[Records drawn from a dataset]
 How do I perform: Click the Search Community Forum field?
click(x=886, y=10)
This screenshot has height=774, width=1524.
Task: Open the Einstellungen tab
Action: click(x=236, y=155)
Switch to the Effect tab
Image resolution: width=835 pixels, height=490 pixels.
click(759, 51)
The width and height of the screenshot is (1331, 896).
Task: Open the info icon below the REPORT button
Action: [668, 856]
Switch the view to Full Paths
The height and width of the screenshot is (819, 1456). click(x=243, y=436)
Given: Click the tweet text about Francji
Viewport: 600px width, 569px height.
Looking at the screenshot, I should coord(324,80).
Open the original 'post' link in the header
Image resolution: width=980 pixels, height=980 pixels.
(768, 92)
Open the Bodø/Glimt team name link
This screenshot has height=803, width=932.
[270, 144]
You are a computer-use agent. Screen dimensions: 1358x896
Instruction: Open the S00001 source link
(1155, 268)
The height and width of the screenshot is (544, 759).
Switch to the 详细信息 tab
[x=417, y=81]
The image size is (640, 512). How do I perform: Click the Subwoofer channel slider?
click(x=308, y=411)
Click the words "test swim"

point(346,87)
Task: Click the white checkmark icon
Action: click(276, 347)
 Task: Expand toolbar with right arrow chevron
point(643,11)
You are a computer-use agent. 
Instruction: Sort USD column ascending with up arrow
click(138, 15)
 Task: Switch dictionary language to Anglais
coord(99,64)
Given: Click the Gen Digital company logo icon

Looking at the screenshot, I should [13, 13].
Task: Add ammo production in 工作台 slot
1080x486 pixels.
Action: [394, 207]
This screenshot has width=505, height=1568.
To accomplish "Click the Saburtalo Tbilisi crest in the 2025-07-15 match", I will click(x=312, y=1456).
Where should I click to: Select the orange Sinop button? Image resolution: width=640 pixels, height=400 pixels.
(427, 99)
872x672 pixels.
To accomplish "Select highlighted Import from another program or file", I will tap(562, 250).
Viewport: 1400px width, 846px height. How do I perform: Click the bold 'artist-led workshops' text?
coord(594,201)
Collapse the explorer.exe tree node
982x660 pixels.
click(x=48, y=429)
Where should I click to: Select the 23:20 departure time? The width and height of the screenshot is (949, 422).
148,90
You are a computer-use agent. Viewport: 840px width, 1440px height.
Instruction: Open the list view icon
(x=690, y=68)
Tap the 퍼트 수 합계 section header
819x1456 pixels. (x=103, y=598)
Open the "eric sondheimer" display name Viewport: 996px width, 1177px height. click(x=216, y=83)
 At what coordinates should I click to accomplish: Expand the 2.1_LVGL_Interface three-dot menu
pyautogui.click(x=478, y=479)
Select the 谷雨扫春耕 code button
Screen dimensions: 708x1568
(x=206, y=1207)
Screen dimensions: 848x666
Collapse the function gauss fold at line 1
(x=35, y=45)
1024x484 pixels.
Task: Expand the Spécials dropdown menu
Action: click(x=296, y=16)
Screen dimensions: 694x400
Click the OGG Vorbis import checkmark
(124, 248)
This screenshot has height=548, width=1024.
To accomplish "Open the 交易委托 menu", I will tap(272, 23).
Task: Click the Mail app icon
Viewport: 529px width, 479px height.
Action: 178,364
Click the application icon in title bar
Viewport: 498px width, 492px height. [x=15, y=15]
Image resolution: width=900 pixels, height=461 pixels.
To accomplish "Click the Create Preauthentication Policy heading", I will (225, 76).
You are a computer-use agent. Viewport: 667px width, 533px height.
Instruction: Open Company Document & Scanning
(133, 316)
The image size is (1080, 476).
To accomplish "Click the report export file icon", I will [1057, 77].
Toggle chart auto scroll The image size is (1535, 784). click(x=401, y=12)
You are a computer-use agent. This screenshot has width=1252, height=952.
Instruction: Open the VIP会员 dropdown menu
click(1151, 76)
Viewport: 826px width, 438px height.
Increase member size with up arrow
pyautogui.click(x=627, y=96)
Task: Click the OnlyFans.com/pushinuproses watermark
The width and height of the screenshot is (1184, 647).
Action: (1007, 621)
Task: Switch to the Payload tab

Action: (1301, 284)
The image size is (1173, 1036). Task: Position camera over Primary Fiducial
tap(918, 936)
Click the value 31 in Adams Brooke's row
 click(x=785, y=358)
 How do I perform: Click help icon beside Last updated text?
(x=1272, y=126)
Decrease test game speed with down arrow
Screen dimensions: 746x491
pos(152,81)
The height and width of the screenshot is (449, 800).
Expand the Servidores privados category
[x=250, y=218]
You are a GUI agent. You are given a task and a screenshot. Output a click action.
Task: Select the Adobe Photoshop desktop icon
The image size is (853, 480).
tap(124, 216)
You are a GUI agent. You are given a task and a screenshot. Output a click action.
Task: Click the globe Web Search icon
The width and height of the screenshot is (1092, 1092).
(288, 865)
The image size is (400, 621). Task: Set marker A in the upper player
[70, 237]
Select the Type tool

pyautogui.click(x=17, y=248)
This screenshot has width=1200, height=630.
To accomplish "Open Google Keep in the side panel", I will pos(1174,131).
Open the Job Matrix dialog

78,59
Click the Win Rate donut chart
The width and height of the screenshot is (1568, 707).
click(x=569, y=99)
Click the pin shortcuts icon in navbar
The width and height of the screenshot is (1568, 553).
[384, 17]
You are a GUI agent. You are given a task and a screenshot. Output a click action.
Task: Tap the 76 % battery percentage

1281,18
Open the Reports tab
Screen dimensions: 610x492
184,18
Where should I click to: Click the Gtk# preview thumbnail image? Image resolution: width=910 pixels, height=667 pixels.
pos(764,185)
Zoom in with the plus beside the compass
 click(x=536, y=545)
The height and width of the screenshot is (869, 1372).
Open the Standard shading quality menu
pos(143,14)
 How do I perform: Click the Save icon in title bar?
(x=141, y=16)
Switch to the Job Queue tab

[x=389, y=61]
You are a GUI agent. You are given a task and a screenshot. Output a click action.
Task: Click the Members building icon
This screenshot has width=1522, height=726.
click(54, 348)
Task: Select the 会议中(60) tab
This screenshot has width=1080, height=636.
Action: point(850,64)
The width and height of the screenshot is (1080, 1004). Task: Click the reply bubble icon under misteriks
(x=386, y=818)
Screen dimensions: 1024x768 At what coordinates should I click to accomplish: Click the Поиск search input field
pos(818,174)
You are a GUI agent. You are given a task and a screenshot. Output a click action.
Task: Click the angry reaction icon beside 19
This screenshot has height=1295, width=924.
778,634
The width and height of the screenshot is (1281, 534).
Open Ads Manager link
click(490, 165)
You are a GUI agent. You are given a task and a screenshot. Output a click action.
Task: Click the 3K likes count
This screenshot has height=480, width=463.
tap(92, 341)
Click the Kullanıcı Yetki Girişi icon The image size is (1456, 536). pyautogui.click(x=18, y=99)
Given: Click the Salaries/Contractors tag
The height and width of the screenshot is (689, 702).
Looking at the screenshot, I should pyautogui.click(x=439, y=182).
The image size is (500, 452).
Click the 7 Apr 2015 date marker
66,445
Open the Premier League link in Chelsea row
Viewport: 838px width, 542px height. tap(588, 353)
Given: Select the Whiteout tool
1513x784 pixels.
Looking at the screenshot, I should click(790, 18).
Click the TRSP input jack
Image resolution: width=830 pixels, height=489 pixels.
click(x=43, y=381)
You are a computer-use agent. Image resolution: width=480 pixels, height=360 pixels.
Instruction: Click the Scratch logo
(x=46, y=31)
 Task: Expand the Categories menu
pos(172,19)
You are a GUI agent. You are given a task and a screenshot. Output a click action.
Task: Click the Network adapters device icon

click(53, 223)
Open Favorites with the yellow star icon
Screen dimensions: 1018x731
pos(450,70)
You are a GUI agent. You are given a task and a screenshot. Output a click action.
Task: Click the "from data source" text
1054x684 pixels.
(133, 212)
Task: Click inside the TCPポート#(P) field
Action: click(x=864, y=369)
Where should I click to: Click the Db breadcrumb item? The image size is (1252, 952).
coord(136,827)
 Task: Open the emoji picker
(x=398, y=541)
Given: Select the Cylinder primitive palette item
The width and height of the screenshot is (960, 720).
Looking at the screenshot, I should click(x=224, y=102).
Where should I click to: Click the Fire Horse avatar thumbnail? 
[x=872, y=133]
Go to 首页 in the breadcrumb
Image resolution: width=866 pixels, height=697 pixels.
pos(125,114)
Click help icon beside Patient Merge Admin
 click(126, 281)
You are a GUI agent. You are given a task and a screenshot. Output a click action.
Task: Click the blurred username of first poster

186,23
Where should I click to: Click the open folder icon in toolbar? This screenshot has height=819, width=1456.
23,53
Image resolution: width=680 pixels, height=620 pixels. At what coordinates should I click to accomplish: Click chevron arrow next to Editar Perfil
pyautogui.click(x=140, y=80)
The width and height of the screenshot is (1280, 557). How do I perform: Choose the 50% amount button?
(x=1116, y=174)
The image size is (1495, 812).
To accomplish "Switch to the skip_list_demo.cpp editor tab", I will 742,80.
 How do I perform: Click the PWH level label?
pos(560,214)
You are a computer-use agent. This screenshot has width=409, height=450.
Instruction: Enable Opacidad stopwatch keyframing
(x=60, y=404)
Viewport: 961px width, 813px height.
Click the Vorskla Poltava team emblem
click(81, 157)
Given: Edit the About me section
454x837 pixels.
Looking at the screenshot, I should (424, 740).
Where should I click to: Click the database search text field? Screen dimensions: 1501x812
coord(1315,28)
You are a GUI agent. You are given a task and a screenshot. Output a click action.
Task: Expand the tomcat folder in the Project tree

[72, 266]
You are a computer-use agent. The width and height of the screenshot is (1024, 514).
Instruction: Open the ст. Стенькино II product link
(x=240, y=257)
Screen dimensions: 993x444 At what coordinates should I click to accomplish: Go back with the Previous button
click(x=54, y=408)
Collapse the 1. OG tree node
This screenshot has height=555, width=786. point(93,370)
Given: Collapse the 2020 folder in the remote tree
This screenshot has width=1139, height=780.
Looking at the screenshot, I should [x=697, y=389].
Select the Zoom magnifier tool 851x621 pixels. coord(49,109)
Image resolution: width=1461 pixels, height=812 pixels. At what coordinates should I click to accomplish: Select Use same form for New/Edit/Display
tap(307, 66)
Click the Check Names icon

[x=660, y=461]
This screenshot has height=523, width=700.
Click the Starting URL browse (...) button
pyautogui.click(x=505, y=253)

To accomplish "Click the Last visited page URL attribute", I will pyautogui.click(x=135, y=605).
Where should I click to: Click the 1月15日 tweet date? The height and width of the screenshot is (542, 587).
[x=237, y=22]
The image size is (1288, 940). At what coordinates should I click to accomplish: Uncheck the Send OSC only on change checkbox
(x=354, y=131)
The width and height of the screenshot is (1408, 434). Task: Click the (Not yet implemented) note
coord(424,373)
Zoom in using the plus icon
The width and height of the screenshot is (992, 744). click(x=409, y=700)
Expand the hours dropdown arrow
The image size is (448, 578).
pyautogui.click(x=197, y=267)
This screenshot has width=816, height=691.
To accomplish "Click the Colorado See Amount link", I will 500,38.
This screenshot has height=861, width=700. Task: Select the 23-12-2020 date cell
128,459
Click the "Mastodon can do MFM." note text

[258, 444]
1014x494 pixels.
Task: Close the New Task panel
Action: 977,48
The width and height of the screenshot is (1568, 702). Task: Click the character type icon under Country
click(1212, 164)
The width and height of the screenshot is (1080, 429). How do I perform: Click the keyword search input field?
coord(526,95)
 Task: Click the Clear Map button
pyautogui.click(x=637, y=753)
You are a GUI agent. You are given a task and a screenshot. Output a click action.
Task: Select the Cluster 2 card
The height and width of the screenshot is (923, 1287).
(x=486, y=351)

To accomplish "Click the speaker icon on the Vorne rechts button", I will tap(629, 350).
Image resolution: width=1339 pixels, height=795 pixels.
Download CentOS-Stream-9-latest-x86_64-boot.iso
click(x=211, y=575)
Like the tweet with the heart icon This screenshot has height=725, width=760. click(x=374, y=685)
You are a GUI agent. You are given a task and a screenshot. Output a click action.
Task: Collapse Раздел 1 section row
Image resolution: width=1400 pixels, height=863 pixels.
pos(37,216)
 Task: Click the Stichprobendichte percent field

**Problem description:**
When a line in the records holds the string "computer", copy that line.

**Exercise response:**
You are a computer-use agent. Screen dimensions: 1358x896
You are a computer-use agent. 
You are a computer-use agent. Viewport: 840px width, 1440px height.
You are a computer-use agent. Viewport: 667px width, 533px height.
You are a computer-use agent. This screenshot has width=1252, height=952.
You are a computer-use agent. Image resolution: width=480 pixels, height=360 pixels.
You are a computer-use agent. This screenshot has width=409, height=450.
You are a computer-use agent. The width and height of the screenshot is (1024, 514).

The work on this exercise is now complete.